Input material:
------------------------------------------------------------

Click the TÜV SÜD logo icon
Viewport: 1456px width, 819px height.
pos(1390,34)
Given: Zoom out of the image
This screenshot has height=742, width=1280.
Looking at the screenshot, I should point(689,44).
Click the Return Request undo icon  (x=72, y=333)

------------------------------------------------------------

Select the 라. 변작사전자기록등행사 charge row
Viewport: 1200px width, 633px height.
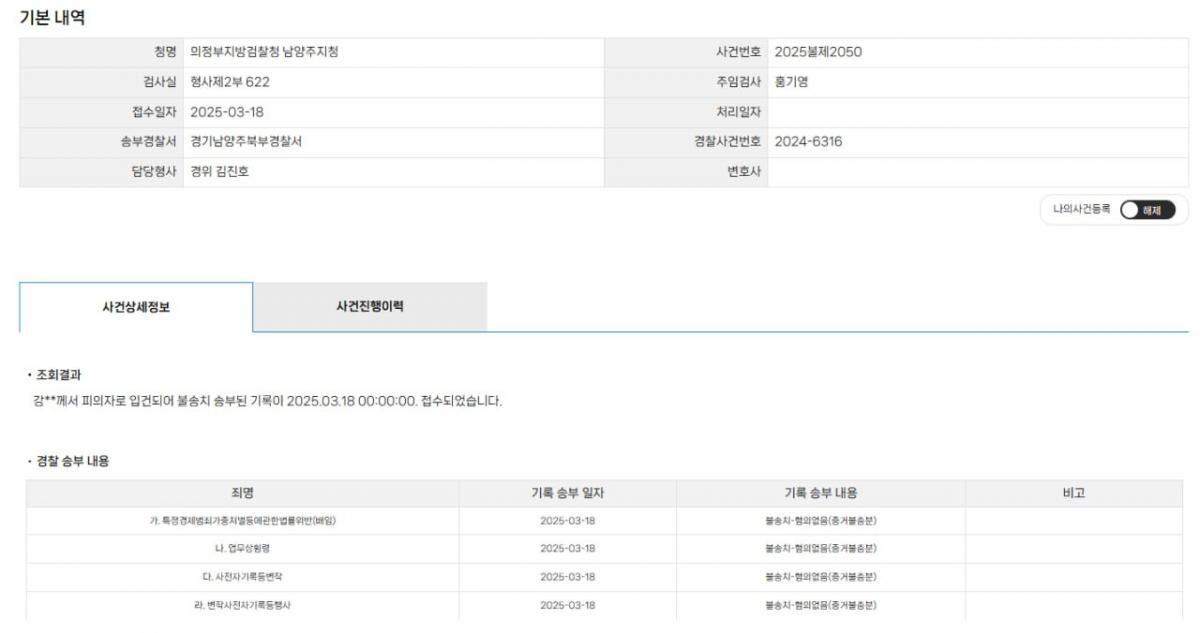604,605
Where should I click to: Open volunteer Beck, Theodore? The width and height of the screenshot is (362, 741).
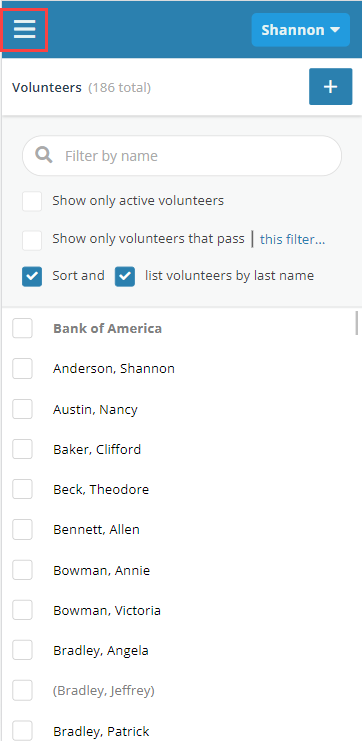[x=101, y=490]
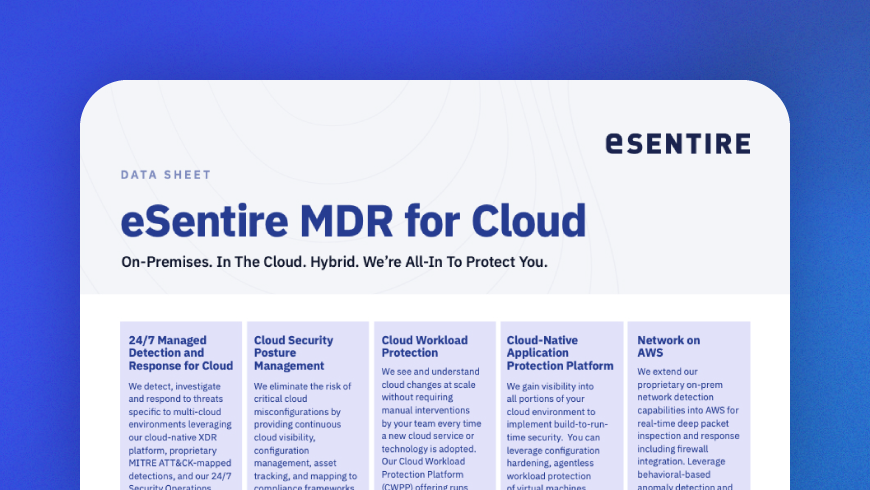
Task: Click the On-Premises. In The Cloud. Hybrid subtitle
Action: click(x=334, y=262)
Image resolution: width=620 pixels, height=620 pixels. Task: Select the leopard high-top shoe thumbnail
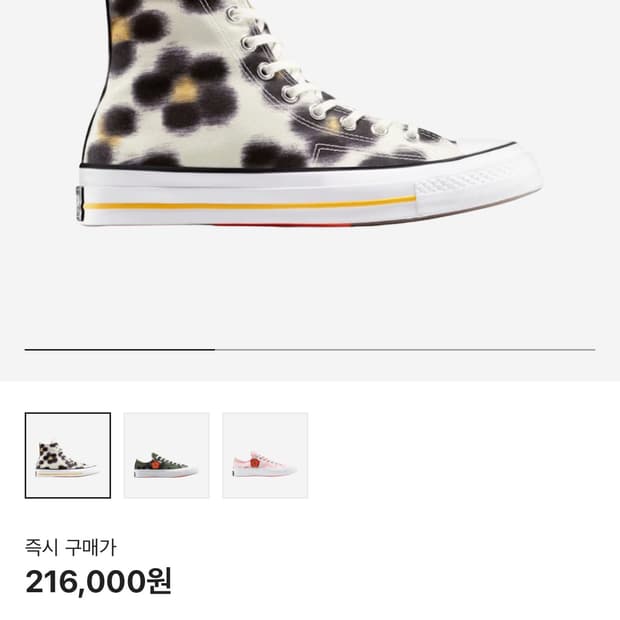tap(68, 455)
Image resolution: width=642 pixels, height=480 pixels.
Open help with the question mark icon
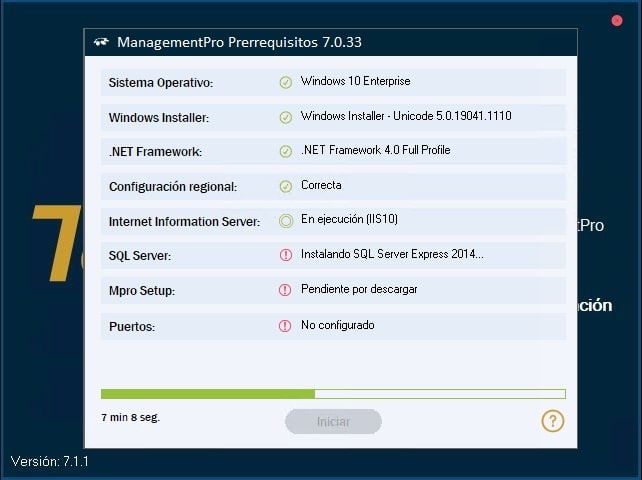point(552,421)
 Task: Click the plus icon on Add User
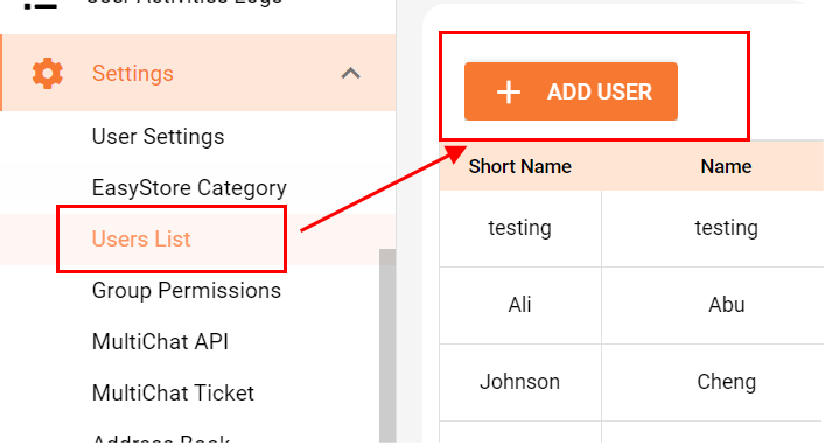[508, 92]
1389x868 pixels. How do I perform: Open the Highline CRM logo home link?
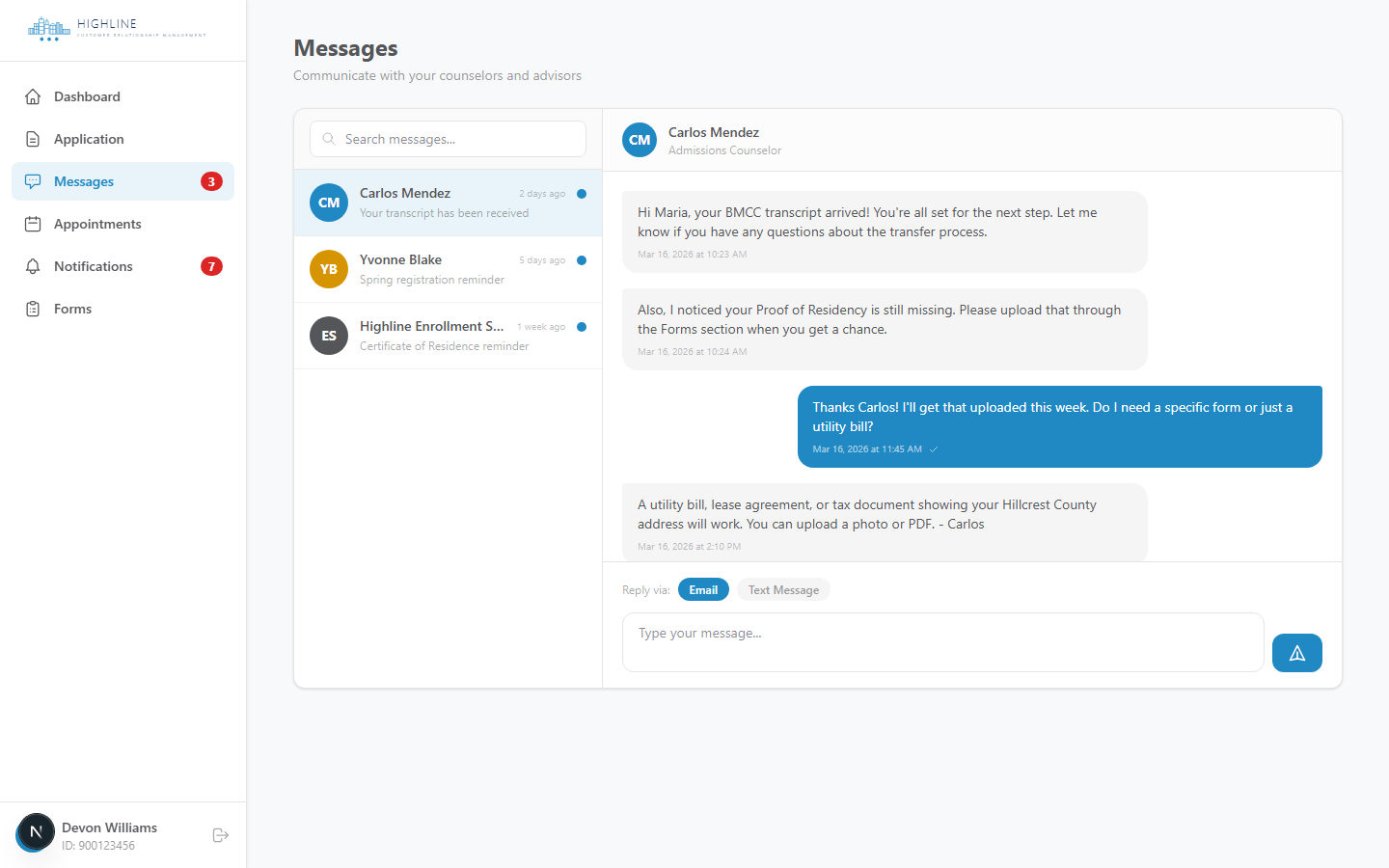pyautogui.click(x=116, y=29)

------------------------------------------------------------

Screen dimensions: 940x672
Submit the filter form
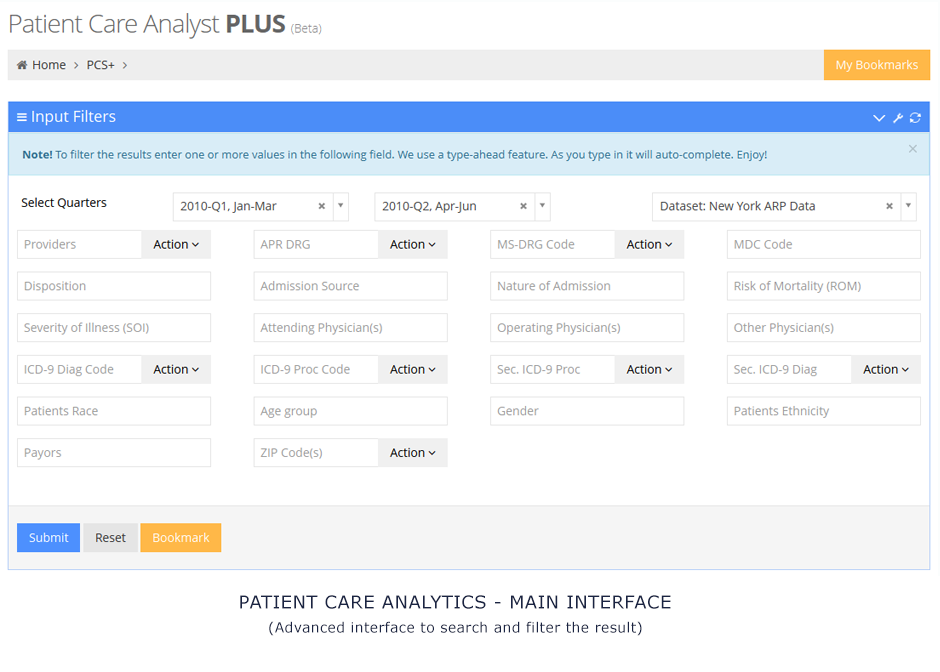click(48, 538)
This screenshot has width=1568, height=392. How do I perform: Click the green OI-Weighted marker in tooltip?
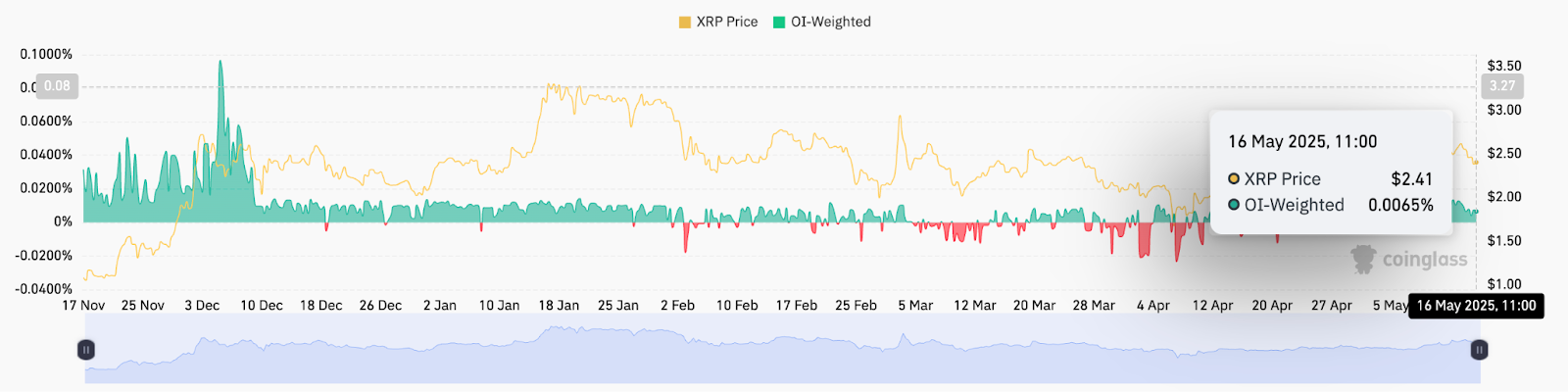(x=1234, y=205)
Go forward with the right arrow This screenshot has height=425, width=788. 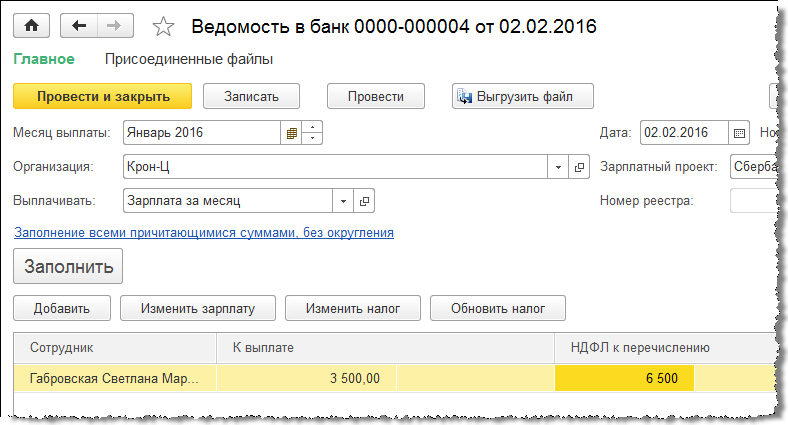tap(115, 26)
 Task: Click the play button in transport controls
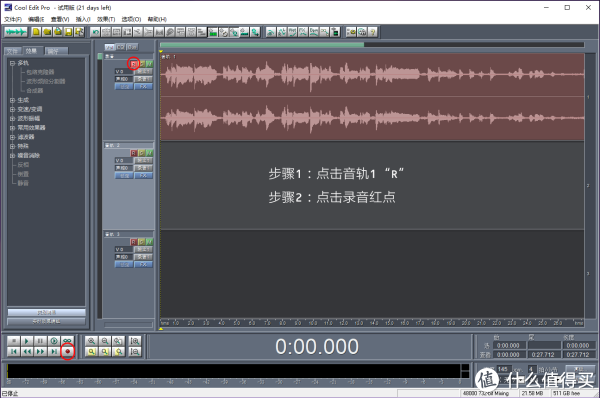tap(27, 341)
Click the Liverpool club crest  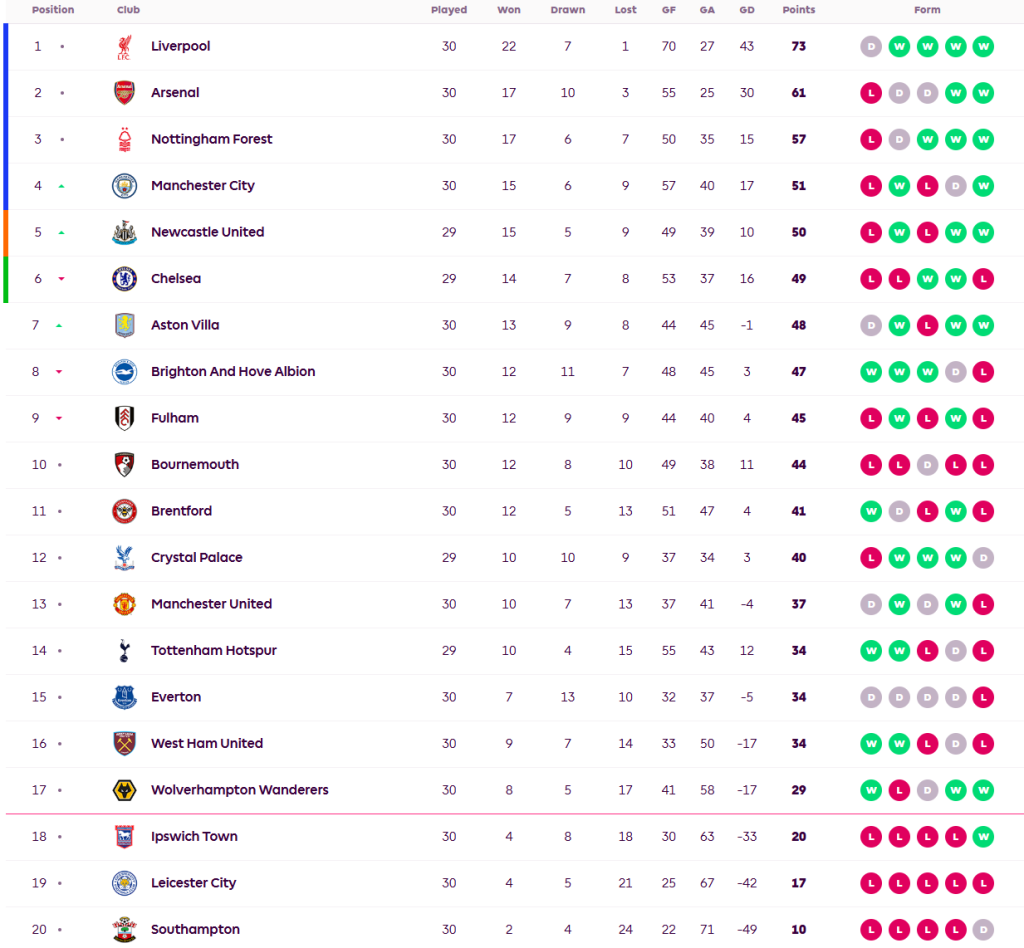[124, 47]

------------------------------------------------------------

Task statement:
Quote every line of the records from the one containing "Click the TÜV SÜD logo icon" down to the one containing "Click the Return", both included.

The output:
Click the TÜV SÜD logo icon
Viewport: 1456px width, 819px height.
pos(1390,34)
Given: Zoom out of the image
This screenshot has height=742, width=1280.
Looking at the screenshot, I should point(689,44).
Click the Return Request undo icon  (x=72, y=333)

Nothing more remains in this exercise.